Installing CUDA On My Laptop

Recently I got interested in machine learning frameworks again, partly due to various projects at work and partly due to an old image classification challenge (based on determining if a caprine image is upside-down or not) I tried various CV methods on a few years ago. Most models I frequently use for work, like logistic regression and random forests, train quickly with sklearn on CPU. Deep neural networks are the only models that require GPU to train efficiently.

Trying out Keras Image classification from scratch, it quickly became apparent that the tiny 1-core 3.5 GB RAM compute VM we have at work for each data scientist to do non-intensive tasks wasn’t going to cut it. It struggled with even just reading and filtering the image dataset. My personal Thinkpad (the P Series advertised as a “mobile workstation”) with 4 cores and 24 GB RAM was significantly faster, operating at about 25 sec per batch of 128 training images. This would still take an hour or two to run, which is fine, but I remembered picking my laptop specifically because its Nvidia Quadro M1200 (Mobile) could run CUDA.

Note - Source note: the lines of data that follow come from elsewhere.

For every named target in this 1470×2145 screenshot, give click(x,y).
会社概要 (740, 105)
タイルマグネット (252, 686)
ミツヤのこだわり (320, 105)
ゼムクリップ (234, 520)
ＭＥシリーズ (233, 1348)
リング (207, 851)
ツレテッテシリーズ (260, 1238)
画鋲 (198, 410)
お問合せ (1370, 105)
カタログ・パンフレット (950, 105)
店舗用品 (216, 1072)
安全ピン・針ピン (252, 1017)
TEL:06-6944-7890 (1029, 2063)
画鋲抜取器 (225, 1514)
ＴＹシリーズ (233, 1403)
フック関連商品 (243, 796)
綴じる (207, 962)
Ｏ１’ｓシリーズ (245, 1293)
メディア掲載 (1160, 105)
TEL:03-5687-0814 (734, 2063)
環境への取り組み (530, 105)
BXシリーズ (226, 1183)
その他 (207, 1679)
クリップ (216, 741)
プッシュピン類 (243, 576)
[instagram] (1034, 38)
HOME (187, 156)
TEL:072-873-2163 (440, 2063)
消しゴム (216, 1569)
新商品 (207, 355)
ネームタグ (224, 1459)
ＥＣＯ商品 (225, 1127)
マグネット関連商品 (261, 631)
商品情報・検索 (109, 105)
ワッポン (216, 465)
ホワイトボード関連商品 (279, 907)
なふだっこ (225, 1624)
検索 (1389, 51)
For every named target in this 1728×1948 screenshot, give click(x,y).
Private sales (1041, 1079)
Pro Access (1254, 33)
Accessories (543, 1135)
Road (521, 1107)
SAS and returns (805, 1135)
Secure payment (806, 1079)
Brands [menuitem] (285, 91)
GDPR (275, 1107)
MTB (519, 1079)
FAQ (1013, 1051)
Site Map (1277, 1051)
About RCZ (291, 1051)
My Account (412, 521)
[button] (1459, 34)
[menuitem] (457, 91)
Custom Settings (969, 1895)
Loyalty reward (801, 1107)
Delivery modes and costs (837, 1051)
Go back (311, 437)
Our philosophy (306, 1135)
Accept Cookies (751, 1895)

Every single time I’ve tried to install CUDA or anything Nvidia driver related on linux has been a pain, but the allure of fast GPU computation won out and I decided to bite the bullet to try once more. On Friday, I tried following a tutorial for Ubuntu 22.04, which recommended installing CUDA the usual way from the Nvidia keyring deb. Unsurprisingly, the graphics drivers broke and systemd complained about my GPU not being compatible with open Nvidia drivers. The secondary monitor stopped working, so I decided to do the ritual complete purge of nvidia-* to see if I could start over. The second monitor still wasn’t working, so I had to reinstall the recommended closed source nvidia drivers to restore normality.

The next day, on Saturday afternoon, I steeled myself to try again. Thinking about the kernel error message, I remember the “big news” when Nvidia was open-sourcing its drivers, but only for newer architectures. The Quadro M1200 is from 2017, and its Maxwell architecture only supports up to CUDA Compute Capability 5.0. I actually listened to the error this time and through online searching found out I should install the proprietary drivers, then the cuda-toolkit separately. By default, the installer installs the open-source drivers together with the cuda-toolkit. Somehow I managed to install the toolkit separately and I could compile deviceQuery from the CUDA Samples.

Now I returned to my python notebook, ready to have Keras load the CUDA compute. But obviously it wasn’t that simple. Tensorflow gave a strange error about no matching CUDA binary, which was surprising as I had just successfully compiled and ran an example CUDA sample. Funnily enough, I found out from more searching that TensorFlow 2.17 (precompiled) from pip had just dropped compute capability 5.0 kernels, so I had to install the previous version 2.16.1.

Finally I could run GPU training, but the model training ran for about a minute before it shat itself saying it ran out of memory trying to allocate 10 GB. I was afraid the provided small version of the Xception network was still too deep, and I wouldn’t be able to run the network at all without drastically cutting down the layers. However my GPU only has 4 GB of memory, so I scaled down the batch size from 128 to 32 and thankfully this worked. The cats and dogs were classified with high accuracy, and I finally had a working CUDA installation (for the time being).